Subsemble: An Ensemble Method

Key Quote:

Subsemble partitions the full dataset into subsets of observations, fits a specified underlying algorithm on each subset, and uses a clever form of V-fold cross-validation to output a prediction function that combines the subset-specific fits. We give an oracle result that provides a theoretical performance guarantee for Subsemble.

Confidence Intervals for Random Forests

Key Quote:

Estimating the variance of bagged learners based on the preexisting bootstrap replicates can be challenging, as there are two distinct sources of noise. In addition to the sampling noise (i.e., the noise arising from randomness during data collection), we also need to control the Monte Carlo noise arising from the use of a finite number of bootstrap replicates. We study the effects of both sampling noise and Monte Carlo noise.

The paper is a technical description of the topic but there is also an R package called randomForestCI which provides an easy way to generate confidence intervals from a randomForest object. The package does have a small bug when the predicted values are character values but hopefully the authors will fix that soon.

Impact Coding for High Cardinality Categorical Attributes

Key Quote:

This paper presents a simple data-preprocessing scheme that transforms high-cardinality categorical attributes into quasi-continuous scalar attributes suited for use in regression-type models.
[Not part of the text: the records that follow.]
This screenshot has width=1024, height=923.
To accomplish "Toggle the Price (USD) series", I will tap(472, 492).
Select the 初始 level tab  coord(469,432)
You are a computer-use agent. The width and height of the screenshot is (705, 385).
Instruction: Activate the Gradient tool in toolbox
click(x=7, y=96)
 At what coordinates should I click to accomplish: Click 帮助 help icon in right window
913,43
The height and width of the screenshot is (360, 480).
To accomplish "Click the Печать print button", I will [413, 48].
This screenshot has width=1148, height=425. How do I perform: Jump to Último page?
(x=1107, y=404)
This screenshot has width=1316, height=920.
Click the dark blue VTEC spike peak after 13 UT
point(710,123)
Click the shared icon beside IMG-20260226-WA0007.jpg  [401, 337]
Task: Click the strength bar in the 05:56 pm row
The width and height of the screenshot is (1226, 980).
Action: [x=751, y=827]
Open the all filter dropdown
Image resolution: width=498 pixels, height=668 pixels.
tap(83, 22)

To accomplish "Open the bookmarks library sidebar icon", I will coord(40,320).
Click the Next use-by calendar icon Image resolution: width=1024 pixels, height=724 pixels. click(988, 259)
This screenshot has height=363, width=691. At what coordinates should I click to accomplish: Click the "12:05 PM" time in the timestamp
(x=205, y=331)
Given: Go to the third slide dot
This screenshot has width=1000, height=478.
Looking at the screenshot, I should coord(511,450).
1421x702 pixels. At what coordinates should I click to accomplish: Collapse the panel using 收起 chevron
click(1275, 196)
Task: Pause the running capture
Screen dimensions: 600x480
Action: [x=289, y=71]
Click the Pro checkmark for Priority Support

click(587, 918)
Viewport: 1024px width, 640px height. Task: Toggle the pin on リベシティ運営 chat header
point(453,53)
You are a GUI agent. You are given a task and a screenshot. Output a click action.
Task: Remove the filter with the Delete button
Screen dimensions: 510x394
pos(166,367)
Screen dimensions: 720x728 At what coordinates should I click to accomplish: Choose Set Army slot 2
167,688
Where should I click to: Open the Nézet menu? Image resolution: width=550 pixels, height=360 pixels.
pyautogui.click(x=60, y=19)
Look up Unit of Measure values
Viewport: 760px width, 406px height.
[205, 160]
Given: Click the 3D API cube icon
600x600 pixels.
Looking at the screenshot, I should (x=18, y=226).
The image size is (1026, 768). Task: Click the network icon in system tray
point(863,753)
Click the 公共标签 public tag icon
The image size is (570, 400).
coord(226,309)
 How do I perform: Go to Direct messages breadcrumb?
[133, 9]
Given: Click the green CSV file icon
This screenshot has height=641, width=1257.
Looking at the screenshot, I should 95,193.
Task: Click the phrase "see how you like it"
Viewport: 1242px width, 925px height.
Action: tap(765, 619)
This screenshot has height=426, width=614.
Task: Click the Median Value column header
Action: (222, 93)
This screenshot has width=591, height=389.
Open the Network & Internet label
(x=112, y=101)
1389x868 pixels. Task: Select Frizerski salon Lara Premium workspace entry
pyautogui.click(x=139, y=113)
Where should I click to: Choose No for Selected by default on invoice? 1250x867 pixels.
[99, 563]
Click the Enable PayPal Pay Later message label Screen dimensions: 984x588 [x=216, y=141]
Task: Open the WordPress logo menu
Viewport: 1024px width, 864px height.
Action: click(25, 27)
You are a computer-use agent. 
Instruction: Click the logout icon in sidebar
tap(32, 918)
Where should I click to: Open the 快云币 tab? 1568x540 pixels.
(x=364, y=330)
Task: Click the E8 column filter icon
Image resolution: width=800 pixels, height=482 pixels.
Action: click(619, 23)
The key transformation used in the proposed scheme is one that maps each instance (value) of a high-cardinaltiy categorical to the probability estimate of the target attribute.

Instead of using dummy variables to model many levels of a categorical variable the authors propose you use an empirical bayes technique to transform them raw categories into continuous values. They provide example for a hierarchical structure as well if you have multilevel data. You need to be careful with overfitting here but it is a very interesting take on the problem.